WHAT IS EXPECTED:
Set out exactly, line by line, the stretch of data below that begins at the line containing "[facebook] (73, 2362)" and ends at the line containing "[youtube] (191, 2362)", with both ends kept.

------ DATA SUPPLIED

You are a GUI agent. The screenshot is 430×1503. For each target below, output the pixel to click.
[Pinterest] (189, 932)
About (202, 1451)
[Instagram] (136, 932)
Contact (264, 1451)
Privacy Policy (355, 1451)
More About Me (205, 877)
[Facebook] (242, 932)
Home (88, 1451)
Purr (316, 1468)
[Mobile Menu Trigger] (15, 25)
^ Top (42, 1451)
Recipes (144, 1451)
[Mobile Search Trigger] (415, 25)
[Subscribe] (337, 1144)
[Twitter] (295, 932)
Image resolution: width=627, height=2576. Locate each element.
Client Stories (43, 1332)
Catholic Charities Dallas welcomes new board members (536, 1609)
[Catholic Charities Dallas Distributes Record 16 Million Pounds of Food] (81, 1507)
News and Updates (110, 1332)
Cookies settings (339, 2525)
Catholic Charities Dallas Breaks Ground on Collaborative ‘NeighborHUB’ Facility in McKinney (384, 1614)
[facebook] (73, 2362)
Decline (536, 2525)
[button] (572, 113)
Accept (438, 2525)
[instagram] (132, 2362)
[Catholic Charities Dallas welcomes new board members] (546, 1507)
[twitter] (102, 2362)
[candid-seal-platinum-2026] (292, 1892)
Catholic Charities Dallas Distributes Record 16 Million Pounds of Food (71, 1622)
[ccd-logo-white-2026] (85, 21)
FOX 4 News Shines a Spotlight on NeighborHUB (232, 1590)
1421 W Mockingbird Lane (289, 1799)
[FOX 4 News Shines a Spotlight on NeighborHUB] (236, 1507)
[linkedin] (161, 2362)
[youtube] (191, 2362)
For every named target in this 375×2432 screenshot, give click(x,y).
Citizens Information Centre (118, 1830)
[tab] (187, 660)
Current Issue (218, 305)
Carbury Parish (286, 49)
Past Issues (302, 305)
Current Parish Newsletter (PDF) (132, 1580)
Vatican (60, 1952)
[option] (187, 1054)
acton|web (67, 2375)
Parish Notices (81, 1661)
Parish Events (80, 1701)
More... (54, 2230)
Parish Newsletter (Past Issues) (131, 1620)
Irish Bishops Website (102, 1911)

------------

ANSWER TO THE EXERCISE:
[facebook] (73, 2362)
Decline (536, 2525)
[button] (572, 113)
Accept (438, 2525)
[instagram] (132, 2362)
[Catholic Charities Dallas welcomes new board members] (546, 1507)
[twitter] (102, 2362)
[candid-seal-platinum-2026] (292, 1892)
Catholic Charities Dallas Distributes Record 16 Million Pounds of Food (71, 1622)
[ccd-logo-white-2026] (85, 21)
FOX 4 News Shines a Spotlight on NeighborHUB (232, 1590)
1421 W Mockingbird Lane (289, 1799)
[FOX 4 News Shines a Spotlight on NeighborHUB] (236, 1507)
[linkedin] (161, 2362)
[youtube] (191, 2362)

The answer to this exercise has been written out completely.